Certo, non è mai una strada facile: il tumore ferisce il corpo come l’anima, il timore di non guarire è paralizzante, come quello di avere una vita condizionata dalle terapie: «A noi, sacerdoti, non è dato di trovare le risposte, ma di accompagnare i malati e i familiari in questo percorso, che può portare, alle volte anche a riconciliazioni insperate», spiega ancora don Tullio.

Accompagnare è la parola che ricorre di più nel ministero di questi due sacerdoti ambrosiani. Nelle situazioni più difficili come il dolore innocente. Il cardinale Scola martedì, dopo l’incontro con il personale dell’Int, visiterà proprio il reparto di pediatria.

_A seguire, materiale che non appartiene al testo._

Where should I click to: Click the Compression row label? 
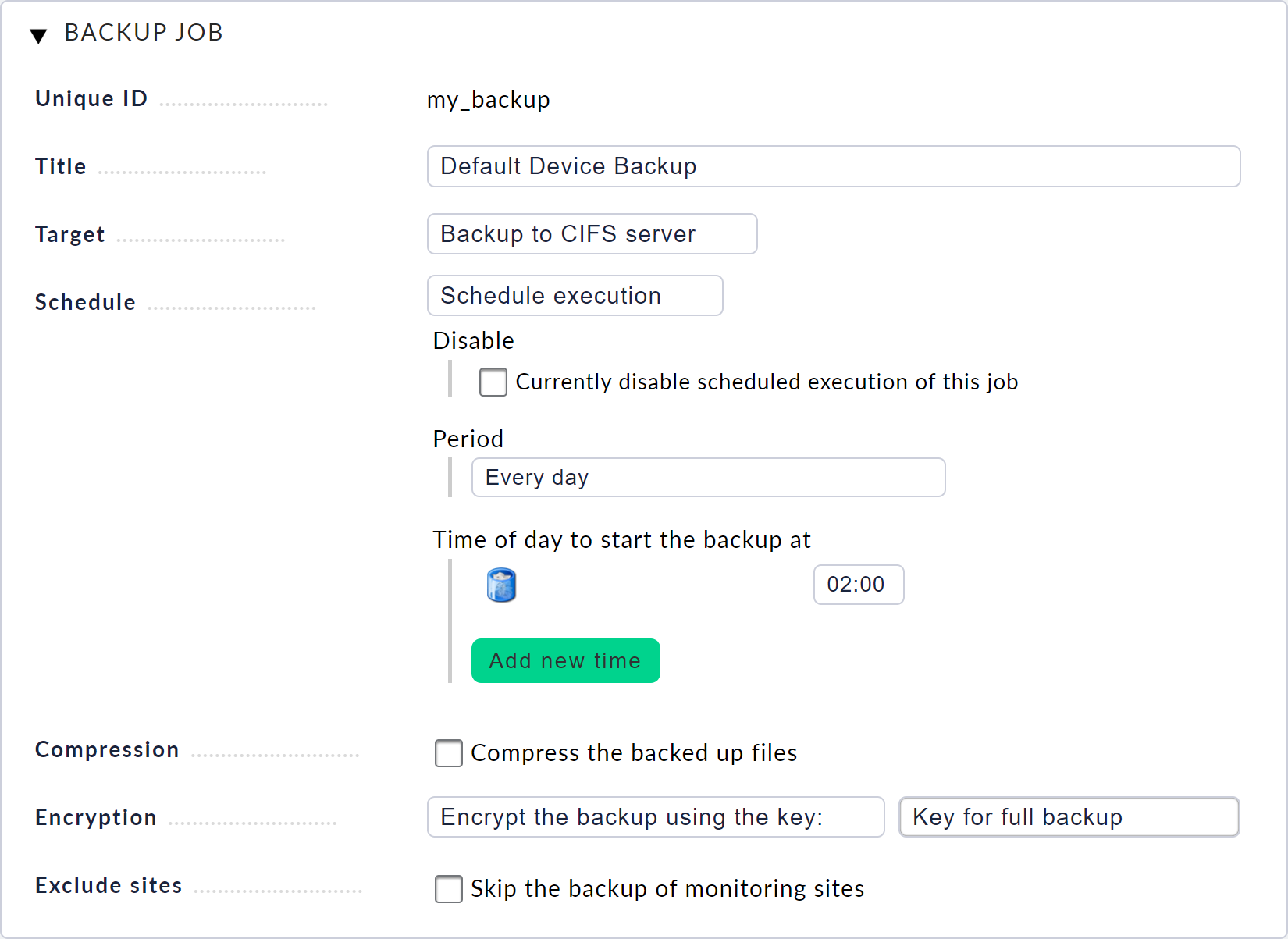tap(107, 750)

Un luogo di sofferenza da cui nascono tanti “fiori di bene”, prima di tutto per l’alta qualità della cura: è il polo di oncologia pediatrica d’Italia per casistica ed è il secondo centro nel continente dopo l’Istituto Gustave Roussy di Parigi. Con i suoi oltre 200 nuovi casi diagnosticati all’anno, infatti, si occupa del 15% di tutti i bambini che si ammalano di cancro ogni anno nel nostro Paese. E molti vengono anche dall’estero. Si fa ricerca nella pediatria di via Venezian, grazie alla partecipazione di oltre il 75% dei pazienti a protocolli clinici a carattere internazionale e nazionale.

«Un altro aspetto dello stile della nostra presenza come sacerdoti in questo posto – riprende don Proserpio – riguarda proprio la ricerca: riteniamo, infatti, che sia possibile lavorare con rigore scientifico assieme a medici e ricercatori sui temi che ci stanno a cuore». Così quest’anno il sacerdote ha coordinato una revisione di studi che riguardano la presenza del pastoral care, l’assistenza spirituale negli ospedali di tutto il mondo, pubblicata sulla rivista Tumori. E ha avviato una ricerca, attraverso un questionario autosomministrato – assieme a medici e ricercatori dell’Int, medici che lavorano all’estero, docenti di statistica, teologi – sulla percezione della speranza all’interno dell’ospedale da parte dei pazienti degenti in Istituto o seguiti presso gli ambulatori. «Ci sono ormai studi a livello internazionale che confermano come l’assistenza spirituale migliori la qualità della vita del malato. Si tratta ora di capire – riprende don Tullio – come sia possibile trovare nuovi percorsi di vicinanza a chi si trova nella difficile condizione della malattia». Ma sempre «con una buona formazione: non ci si può improvvisare accanto a una persona, in modo particolare se questa deve traversare il percorso di malattia. Occorre avere un’adeguata preparazione per sostenere sia chi si trova nel passaggio tra la vita e la morte sia chi da una malattia esce guarito».